Corredores humanitarios: La fórmula para salvar vidas en medio de la peor crisis de refugiados

Se trata de una iniciativa conjunta de la Comunidad de Sant´Egidio, la Conferencia Episcopal Italiana y varias confesiones protestantes.

Son 25 personas salvadas de una muerte casi segura. Son refugiados y proceden de Eritrea, Etiopía y Sudán del Sur. Han llegado a Italia gracias a los llamados corredores humanitarios y lo han hecho en un avión, no jugándose la vida en una peligrosa travesía por mar o confiando sus vidas a traficantes de seres humanos.

MONS. NUNZIO GALANTINO Secretario General, Conferencia Episcopal Italiana

“Lo hacemos con la esperanza de que continuar, de que ampliar esta experiencia de los
corredores humanitarios, pueda convertirse en una práctica consolidada, pueda convertirse en el camino a través del cual, quien tiene necesidad, pueda realizar su sueño de vivir con dignidad”.

MARCO IMPLAGLIAZZO Presidente, Comunidad de Sant´Egidio

“Nosotros, los italianos, no tenemos miedo de vosotros. Al contrario, os acogemos con gran alegría y cariño. Desde hoy, sois nuestros hermanos”.

Es una iniciativa nacida de la colaboración entre la Comunidad de Sant´Egidio, la Conferencia Episcopal Italiana, la Federación de de Iglesias Evangélicas de Italia y la Iglesia Valdense. En casi dos años estas organizaciones han conseguido traer de modo seguro a más de 1000 refugiados de Oriente Medio, cristianos y musulmanes, sin distinción. Lo importante era socorrer a las personas más vulnerables.

Ahora, este nuevo protocolo ayudará en 2 años a unos 500 refugiados de África como Efrem que se abrazaba así a su hermana Shewa después de 17 años sin verse.

SHEWA

“Yo estoy desde hace muchos años aquí en Italia, casi 11 años. Cuando me fui era un niño y ahora lo encuentro hecho un hombre”.  “Esto es un milagro gracias a este país. Yo estoy bien aquí, me encuentro bien, tengo tantos amigos, tanta familia italiana. Para mí estar aquí es como estar en casa y sé que él se encontrará bien”.

Sus historias son las de quienes han tenido que huir por culpa de regímenes políticos atroces, como el eritreo; de la guerra, como los refugiados que vienen de Sudán del Sur; o de la falta de oportunidades, como sucede en Etiopía.

Muchos son niños, otros personas perseguidas por distintas causas o familias que tienen  un enfermo a cargo como la de Hadiya, somalí. Una de sus hijas padece una enfermedad genética que le impide incluso comer.

HADIYA

“Espero poder vivir mejor y que mis hijos puedan estudiar”. “Me han ayudado en todo.

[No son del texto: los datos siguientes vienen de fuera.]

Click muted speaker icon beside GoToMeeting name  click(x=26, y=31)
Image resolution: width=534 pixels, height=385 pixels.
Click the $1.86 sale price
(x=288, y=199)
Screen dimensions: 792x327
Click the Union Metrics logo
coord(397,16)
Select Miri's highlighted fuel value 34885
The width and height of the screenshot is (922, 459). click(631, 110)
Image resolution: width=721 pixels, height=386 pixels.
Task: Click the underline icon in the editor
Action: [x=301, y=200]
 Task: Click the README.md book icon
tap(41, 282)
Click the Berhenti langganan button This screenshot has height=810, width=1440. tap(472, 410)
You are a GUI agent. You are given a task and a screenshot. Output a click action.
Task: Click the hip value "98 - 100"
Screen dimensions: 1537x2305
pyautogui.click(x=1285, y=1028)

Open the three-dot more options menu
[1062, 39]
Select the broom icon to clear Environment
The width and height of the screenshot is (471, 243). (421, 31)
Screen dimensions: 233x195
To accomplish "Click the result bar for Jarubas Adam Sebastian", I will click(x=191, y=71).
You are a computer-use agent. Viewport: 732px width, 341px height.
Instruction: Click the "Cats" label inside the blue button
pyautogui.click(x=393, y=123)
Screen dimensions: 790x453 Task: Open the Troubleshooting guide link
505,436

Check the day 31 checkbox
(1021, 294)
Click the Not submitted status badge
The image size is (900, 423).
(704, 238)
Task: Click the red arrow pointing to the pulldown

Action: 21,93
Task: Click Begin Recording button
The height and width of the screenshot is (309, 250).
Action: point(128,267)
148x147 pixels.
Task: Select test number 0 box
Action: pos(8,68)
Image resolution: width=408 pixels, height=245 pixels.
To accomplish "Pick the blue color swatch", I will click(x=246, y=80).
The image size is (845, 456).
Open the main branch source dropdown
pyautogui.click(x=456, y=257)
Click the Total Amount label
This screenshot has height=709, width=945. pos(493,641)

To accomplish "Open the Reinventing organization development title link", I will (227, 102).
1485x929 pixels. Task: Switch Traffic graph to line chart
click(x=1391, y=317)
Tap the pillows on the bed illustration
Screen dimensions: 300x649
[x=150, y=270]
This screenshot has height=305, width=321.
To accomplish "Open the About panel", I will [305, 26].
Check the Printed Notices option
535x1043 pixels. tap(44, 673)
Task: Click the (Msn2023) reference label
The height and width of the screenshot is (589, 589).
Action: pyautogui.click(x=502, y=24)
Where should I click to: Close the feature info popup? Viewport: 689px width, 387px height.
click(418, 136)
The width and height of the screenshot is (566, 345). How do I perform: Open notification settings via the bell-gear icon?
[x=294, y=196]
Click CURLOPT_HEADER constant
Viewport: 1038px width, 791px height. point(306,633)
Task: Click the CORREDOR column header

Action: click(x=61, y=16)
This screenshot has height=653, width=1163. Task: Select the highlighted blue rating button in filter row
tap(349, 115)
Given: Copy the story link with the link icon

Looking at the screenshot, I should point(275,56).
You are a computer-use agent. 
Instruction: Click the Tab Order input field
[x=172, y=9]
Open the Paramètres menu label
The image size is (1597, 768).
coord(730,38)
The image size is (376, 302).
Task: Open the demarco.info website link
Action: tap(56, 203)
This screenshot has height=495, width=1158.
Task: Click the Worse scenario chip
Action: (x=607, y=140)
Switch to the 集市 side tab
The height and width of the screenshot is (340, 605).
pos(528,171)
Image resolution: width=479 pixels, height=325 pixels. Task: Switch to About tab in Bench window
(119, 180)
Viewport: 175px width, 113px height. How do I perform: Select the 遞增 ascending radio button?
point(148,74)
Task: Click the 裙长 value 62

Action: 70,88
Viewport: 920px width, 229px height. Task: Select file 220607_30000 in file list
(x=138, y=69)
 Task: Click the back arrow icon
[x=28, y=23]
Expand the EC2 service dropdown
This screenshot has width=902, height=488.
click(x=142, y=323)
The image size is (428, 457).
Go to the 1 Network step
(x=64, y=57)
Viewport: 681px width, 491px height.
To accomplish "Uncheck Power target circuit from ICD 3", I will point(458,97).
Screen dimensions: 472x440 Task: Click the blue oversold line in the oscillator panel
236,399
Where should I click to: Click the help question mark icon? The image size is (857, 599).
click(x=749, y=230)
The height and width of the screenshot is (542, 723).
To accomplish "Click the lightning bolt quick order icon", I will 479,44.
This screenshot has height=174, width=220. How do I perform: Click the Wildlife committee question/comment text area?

No podía ni hacer la documentación. Estoy tan feliz que no siento ni el cansancio”.

Y es que la familia viajó de Somalia incluso en burro para llegar a Etiopía. Germal, eritreo,
escapó de su país para evitar el férreo servicio militar que muchos han descrito como una
esclavitud. Pasó 9 años en un campo de refugiados en Etiopía. Intentó varias veces llegar
a Europa por vías no seguras hasta que ahora ha podido hacerlo sin poner en peligro su vida.

GERMAL

“Estoy contento y feliz por el día de hoy y por haber llegado legalmente. Espero que mis
amigos que se quedaron en el campo de refugiados tengan esta misma oportunidad”.

Desde que llegan al aeropuerto, estos refugiados comienzan a regularizar su documentación. El Ministerio del Exterior italiano les concede los visados, y el del Interior verifica sus antecedentes.

Los corredores humanitarios son, en definitiva, la solución más humana para personas que simplemente buscan vivir con dignidad.